# Work request:
In the records below, find the line containing "Instruction: Click the cipherText" and the line containing "Task: Click the handle of the wrench icon"; please repeat exactly the lines from one to the other, both included, and nothing more.

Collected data
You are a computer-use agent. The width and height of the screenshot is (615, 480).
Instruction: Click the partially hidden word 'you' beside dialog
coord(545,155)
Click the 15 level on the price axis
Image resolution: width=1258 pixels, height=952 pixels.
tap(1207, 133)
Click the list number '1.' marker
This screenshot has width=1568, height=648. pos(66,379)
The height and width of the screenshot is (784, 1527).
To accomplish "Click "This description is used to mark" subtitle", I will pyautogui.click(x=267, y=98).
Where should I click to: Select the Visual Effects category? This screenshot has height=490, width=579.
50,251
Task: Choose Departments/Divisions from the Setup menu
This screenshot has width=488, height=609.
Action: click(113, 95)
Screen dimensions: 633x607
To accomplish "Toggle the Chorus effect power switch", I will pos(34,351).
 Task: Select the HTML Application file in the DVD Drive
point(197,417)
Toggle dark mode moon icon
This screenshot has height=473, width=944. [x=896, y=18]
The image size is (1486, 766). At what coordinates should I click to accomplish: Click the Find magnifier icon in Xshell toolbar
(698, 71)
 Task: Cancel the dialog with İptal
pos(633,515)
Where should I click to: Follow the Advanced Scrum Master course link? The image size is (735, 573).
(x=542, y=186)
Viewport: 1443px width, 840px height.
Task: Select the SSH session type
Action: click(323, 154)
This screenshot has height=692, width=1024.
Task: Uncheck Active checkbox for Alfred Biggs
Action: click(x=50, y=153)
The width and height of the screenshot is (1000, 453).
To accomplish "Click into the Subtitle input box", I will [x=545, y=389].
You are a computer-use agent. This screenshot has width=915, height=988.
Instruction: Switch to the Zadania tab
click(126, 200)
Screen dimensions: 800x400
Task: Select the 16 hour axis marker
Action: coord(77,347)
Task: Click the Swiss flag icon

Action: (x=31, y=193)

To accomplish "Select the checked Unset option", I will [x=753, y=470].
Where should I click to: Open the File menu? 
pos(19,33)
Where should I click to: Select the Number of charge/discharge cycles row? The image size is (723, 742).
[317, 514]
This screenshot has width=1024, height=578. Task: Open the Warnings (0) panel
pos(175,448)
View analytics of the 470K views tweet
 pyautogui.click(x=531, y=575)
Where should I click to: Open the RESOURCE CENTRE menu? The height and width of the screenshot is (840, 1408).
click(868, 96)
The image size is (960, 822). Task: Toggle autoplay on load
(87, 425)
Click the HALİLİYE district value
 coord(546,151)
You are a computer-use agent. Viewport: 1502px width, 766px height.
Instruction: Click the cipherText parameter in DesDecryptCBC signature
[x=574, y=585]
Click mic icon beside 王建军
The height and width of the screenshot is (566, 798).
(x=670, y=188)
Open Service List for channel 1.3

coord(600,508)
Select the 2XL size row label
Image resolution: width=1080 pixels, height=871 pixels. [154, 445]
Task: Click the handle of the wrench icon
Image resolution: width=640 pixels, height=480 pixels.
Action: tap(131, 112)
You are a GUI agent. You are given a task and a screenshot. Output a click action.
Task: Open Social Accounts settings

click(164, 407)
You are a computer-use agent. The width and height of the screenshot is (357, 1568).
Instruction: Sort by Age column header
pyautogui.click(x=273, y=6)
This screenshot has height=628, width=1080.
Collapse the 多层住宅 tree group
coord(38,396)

# Reply:
Instruction: Click the cipherText parameter in DesDecryptCBC signature
[x=574, y=585]
Click mic icon beside 王建军
The height and width of the screenshot is (566, 798).
(x=670, y=188)
Open Service List for channel 1.3

coord(600,508)
Select the 2XL size row label
Image resolution: width=1080 pixels, height=871 pixels. [154, 445]
Task: Click the handle of the wrench icon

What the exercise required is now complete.